Fishing is available year round but the best fishing is May to early October, and is always tide and weather dependent. General shore fishing and spinning can be attempted on any island but the serious angler will want to try the deep water marks of St.Mary's (Peninnis and Deep point/Gap point) or St.Martins (Daymark headland).
Most trips operate during the season from St.Mary's with the St.Mary's Boatmen's Association. If you're staying on an off island, ring the boating company as some trips operating out of St.Mary's will pick you up on the way. All tackle is provided and trips suit a range of abilities from novice fisherman and children to the more experienced angler. Trips are generally half a day and cost around £25-£30 per rod (rods may be shared). You can expect to catch mackerel, pollack and wrasse.
Shark fishing is also available from St.Mary's usually aboard Osprey or Kingfisher, but also as private trips Kestrel. Trips are run only during the summer months and take you a few miles from shore. A variety of sharks frequent the waters of Scilly including blues and porbeagle which probably account for 99% of the catch, but thresher and mako have also been caught. Most shark fishing will be done in small groups with a limited number of rods and using fish baits (mackerel flapper suspended below balloons or floats in a ruby dubby trail/chum slick). Interesting birdlife as well as porpoises and dolphins are often spotted on these trips.
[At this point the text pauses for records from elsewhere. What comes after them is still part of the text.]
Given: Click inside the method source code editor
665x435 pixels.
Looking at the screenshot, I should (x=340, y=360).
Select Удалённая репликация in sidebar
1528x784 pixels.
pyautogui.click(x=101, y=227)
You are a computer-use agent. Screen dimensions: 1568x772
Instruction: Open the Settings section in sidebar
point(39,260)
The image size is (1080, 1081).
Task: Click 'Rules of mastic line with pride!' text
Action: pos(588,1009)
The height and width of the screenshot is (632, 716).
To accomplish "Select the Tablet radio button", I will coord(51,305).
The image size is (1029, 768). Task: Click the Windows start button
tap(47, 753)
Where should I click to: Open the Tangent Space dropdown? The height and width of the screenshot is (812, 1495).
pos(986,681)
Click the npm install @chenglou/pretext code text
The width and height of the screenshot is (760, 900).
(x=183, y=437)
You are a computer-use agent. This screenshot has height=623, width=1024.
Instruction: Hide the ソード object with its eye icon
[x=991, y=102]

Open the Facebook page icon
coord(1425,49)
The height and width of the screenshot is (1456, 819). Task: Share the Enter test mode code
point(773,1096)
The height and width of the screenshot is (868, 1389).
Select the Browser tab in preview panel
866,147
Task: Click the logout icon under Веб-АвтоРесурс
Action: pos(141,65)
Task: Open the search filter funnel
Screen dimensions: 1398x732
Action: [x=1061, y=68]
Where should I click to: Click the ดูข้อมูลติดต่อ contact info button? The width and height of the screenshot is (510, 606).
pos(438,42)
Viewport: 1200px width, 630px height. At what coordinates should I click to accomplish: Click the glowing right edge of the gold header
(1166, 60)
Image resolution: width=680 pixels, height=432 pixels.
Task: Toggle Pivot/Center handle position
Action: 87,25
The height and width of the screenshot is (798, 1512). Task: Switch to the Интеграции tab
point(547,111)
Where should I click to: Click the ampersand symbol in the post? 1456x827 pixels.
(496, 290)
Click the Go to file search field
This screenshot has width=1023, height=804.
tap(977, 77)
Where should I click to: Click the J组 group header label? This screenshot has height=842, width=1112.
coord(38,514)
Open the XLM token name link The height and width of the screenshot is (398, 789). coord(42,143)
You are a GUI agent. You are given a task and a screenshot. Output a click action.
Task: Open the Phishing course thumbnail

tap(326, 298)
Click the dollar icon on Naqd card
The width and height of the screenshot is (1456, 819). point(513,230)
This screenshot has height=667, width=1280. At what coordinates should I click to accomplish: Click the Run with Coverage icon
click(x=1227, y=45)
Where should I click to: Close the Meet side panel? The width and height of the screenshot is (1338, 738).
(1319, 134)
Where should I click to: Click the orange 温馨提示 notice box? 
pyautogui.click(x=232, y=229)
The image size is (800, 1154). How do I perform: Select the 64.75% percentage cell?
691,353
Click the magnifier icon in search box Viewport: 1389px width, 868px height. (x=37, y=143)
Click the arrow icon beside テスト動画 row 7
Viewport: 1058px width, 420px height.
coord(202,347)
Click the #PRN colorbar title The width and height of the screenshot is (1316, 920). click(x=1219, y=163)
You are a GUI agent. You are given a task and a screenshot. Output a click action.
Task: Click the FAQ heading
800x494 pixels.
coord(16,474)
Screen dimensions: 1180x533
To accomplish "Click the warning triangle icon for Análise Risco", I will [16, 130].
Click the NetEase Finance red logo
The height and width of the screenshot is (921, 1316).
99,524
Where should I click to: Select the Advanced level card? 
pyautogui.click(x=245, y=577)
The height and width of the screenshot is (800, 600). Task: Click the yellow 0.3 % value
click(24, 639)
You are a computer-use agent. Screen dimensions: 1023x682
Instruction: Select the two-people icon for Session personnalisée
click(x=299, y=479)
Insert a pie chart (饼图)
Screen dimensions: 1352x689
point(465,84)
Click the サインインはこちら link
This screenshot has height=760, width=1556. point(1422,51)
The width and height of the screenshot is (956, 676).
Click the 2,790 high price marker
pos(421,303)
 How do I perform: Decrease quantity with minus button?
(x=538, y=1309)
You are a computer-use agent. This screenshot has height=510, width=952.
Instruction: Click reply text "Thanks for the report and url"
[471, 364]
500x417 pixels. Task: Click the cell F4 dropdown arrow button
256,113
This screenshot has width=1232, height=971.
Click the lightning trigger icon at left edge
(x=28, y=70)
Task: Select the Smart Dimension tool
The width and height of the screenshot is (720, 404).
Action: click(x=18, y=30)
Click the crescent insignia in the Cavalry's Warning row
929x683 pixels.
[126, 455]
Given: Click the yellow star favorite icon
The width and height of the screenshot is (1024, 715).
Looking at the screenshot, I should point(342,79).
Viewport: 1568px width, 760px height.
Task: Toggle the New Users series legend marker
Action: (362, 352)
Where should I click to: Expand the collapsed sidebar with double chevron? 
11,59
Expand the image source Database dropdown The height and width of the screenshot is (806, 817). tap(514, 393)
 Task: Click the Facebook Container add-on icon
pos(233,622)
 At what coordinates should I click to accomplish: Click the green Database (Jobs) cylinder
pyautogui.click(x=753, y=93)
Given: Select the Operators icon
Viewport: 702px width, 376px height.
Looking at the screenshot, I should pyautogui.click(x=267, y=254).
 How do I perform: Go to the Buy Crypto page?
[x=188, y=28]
There are a variety of species you may target from the rocks (there is not much available from the beach) including mullet (golden-grey and thick lipped), pollack, wrasse, mackerel, whiting, dogfish, bull huss, conga, scad, codling, gurnard, ray, plaice and garfish.
Types of fishing
Float Fishing - Mullet can be caught on bread flake, small bits of mackerel or ragworm (for golden-grey). Wrasse can be taken on crab, sandeel and limpets etc. Pollack will take sandeel and garfish will take mackerel strip or bread. Float fishing is available from the harbour wall on St.Mary’s, any rocky outcrops across the islands and mullet are usually caught from boulder covered beaches.
Spinning - Mackerel, Pollack and occasionally wrasse can be caught from most rocks and the harbour wall on St.Mary’s; you may find the odd scad in the evenings.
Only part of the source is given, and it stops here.